Beyond immunosuppressive agents, immunoadsorption protocols are newer techniques that have been successfully used in severe cases with life-threatening bleed to eradicate inhibitors. At this time, these can only be done in centers with necessary expertise and experience. The modified Bonn-Malmo protocol involves administration of high dose Factor VIII, IVIg, and immunosuppression, and has a reported success rate of 91% in all patients and 97% in patients without cancer. No recurrence was noted at a median follow-up of 48 months [Citation20,Citation21]. Other protocols are also available with similar results.

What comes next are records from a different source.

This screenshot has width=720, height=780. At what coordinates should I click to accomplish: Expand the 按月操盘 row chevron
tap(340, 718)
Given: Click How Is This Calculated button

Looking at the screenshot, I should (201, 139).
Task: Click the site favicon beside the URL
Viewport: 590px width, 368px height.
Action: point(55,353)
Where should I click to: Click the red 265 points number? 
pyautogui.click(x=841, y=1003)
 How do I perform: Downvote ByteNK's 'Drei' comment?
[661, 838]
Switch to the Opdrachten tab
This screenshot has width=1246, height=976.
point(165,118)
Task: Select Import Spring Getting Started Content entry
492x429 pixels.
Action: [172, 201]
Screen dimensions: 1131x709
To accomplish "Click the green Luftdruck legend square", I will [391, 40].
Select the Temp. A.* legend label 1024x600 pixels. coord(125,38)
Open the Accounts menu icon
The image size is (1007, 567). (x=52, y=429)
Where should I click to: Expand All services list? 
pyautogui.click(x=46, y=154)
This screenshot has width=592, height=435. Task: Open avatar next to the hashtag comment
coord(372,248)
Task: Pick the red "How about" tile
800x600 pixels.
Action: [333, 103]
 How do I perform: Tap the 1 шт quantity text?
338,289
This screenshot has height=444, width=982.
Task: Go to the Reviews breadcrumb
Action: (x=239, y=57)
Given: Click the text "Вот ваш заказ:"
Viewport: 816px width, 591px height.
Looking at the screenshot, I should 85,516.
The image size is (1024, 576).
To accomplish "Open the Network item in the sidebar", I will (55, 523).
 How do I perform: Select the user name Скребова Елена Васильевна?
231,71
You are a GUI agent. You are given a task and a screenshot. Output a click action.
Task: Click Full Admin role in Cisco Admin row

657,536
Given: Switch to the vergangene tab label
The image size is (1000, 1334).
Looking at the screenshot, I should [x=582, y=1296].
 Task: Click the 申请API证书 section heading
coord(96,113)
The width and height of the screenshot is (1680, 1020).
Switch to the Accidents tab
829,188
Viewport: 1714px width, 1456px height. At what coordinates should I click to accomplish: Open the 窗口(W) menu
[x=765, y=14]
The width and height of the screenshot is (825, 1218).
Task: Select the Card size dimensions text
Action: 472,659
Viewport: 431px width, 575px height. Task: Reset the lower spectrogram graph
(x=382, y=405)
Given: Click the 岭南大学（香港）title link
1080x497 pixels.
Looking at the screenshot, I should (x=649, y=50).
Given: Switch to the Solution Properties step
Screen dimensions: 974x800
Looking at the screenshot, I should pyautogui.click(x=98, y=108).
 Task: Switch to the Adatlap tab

In all patients receiving inhibitor eradication therapy, CBC, aPTT, FVIII activity, and inhibitor titer should be measured on a weekly or biweekly basis during the treatment in order to closely monitor their response. In patients who achieve complete remission (defined by undetectable inhibitor and normal FVIII activity), aPTT or Factor VIII:C assays can be used to monitor for relapse. Median relapse time appears to be 7–9 months after cessation of therapy; therefore labs should be checked 2–3 months for first year [Citation9].

4. Conclusion

AHA is a rare hematologic disorder and can often go undetected. It is associated with significant morbidity and mortality due to the occurrence of severe and life threatening bleeding. Early detection is vital to improving outcomes. Due to the rarity of the disorder, it is hard to conduct randomized clinical trials to guide management of the bleeding and inhibitor eradication. Management is mostly based on case reports, small cohorts, uncontrolled trials, and retrospective studies. More research is warranted given the severity of the disease.

Disclosure statement

No potential conflict of interest was reported by the authors.